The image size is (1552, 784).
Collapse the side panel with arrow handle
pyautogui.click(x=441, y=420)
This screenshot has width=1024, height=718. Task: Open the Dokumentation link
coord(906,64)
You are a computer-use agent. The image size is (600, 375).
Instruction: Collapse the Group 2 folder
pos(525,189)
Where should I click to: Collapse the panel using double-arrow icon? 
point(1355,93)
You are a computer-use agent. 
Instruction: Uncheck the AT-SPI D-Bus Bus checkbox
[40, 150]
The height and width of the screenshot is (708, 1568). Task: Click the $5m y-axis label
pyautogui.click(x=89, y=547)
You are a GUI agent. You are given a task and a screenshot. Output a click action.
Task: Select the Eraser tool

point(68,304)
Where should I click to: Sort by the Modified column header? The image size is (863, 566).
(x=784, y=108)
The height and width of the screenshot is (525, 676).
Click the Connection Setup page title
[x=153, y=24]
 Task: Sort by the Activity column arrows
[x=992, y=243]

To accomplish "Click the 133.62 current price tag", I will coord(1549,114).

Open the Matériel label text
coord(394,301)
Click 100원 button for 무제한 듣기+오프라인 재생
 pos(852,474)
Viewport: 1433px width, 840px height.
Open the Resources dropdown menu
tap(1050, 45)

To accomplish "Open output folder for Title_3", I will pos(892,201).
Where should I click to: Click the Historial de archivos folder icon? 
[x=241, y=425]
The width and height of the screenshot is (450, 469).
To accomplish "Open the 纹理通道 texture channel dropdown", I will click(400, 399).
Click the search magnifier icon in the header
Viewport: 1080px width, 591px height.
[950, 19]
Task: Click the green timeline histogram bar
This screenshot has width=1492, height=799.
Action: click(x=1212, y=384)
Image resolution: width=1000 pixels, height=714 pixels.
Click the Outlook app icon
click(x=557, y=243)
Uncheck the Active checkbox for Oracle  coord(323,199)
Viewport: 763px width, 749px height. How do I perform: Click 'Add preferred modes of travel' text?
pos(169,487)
▬▬▬
● **DIRECTIONS**
If a line in the records holds the string "accomplish", count it, and give only the total.

● **RESPONSE TO THE EXERCISE**
3